Abstract
Rationale
Vancomycin DRESS is strongly associated with HLA-A*32:01. We identified unusual DRESS cases dually sensitized to vancomycin (V) and ceftriaxone (Cf), and aimed to determine cross-reactivity, HLA association and immunopathogenesis.
Methods
CfV DRESS cases associated with concurrent administration of CfV were identified from two centers prospectively and evaluated for age, sex, race/ethnicity, latency, RegiSCAR, IDT(R1-sharing and other cephalosporins), and interferon-gamma (IFN-γ) enzyme-linked immunosorbent spot (ELISpot) and HLA typing.

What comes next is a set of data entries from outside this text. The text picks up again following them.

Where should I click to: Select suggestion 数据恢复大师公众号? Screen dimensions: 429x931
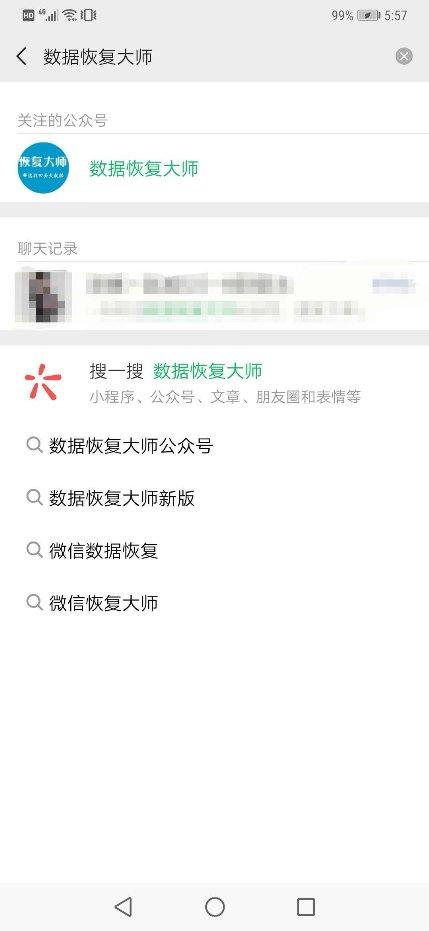(131, 446)
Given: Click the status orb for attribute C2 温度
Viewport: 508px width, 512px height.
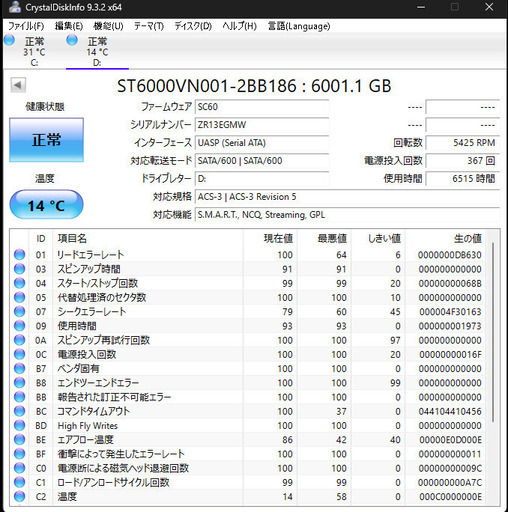Looking at the screenshot, I should click(20, 496).
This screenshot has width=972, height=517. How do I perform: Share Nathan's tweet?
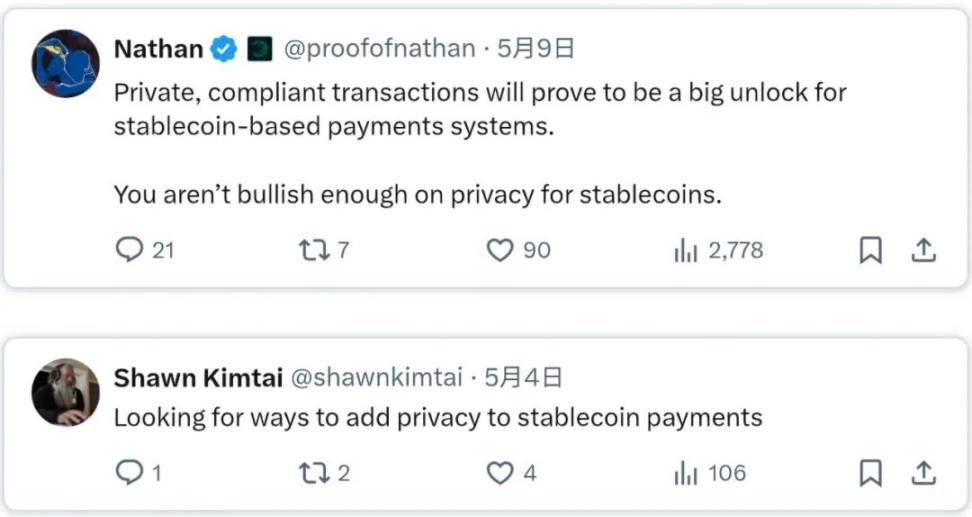point(923,250)
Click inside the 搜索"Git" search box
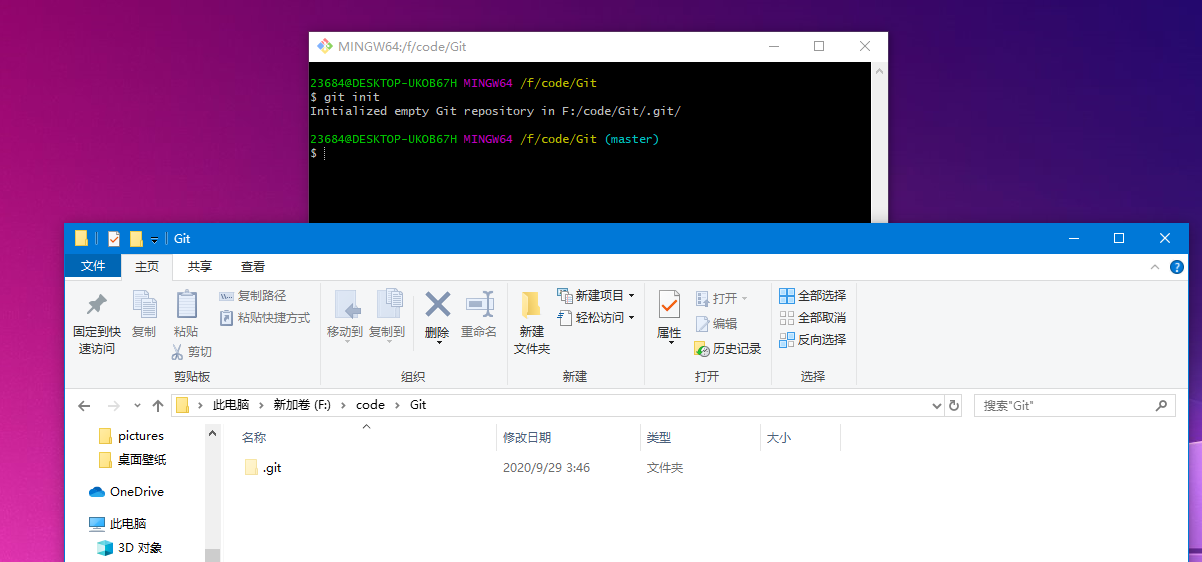1202x562 pixels. [1065, 406]
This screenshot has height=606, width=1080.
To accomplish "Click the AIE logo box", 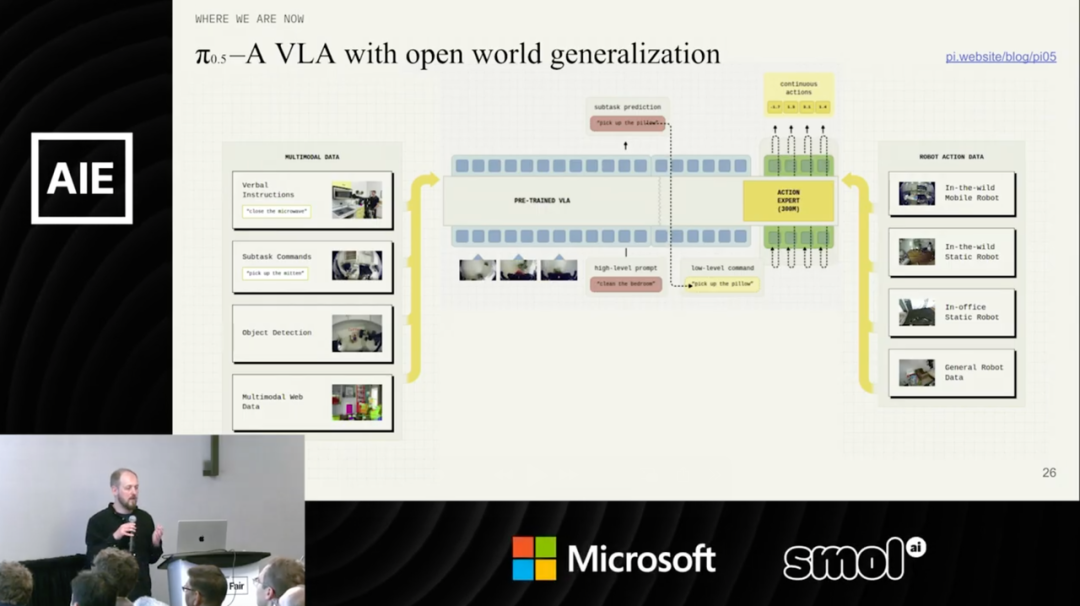I will click(81, 178).
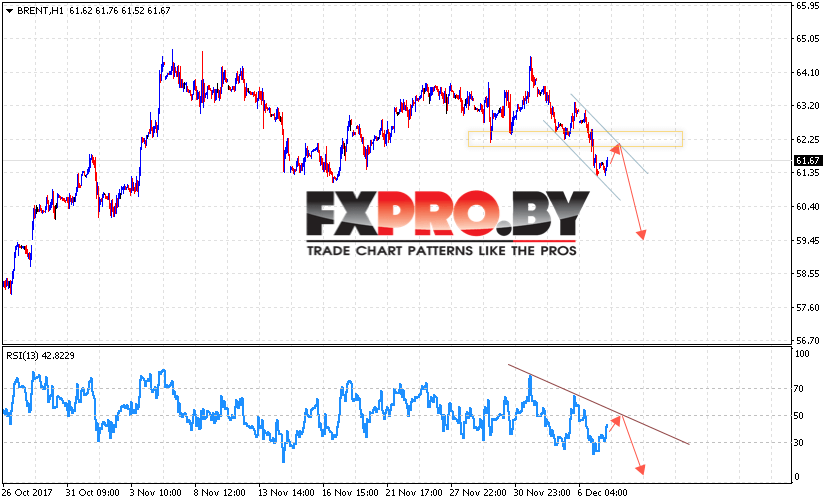
Task: Click the small red up-arrow touching the RSI trendline
Action: pyautogui.click(x=615, y=421)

HLA controls included singly-sensitized vancomycin DRESS patients and the VUMC BioVU population with SNP2HLA imputed HLA typing. 10X 5’single-cell(SC)-TCR-RNA-Cite-seq was performed on cells extracted from blister-fluid overlying DRESS-inflamed skin.
Results
Four cases of CfV DRESS were IDT positive to both drugs at 24 hours. Cases were median age of 49 years, 100% white/non-Hispanic, 75% female, median latency of 18 days, and RegiSCAR range 4–7. 3/3 with full HLA typing were HLA-A*24:02 positive compared with 8/79 (10%; pc=0.08) in a cohort of singly sensitized vancomycin DRESS and 10,812/69,256 (16%; p=0.004) white/non-Hispanic individuals from BioVU. In 2/2 cases additional cephalosporin IDT were positive only to the R1-sharing cefepime. 2/3 who had IFN-γ ELISpot were Cf+V+. SC studies identified predominantly CD4+T cells (63%) which were activated(CD71+,ICOS+), TH2 differentiated and skin homing(CCR4+,CXCR3-) with dominantly expanded TCRαβ clonotypes. Distinct CD4+ T-cell populations including T-reg (FOXP3,IL2RA,IL32,CD27) were also identified.
Conclusions
CfV DRESS is a unique entity that appears HLA-A*24:02 rather than HLA-A*32:01 associated. This may suggest in vivo Cf-R1-side-chain-specific interactions with vancomycin and novel mechanisms as highlighted by identification of distinct populations of predominantly activated CD4+ T cells on SC analysis.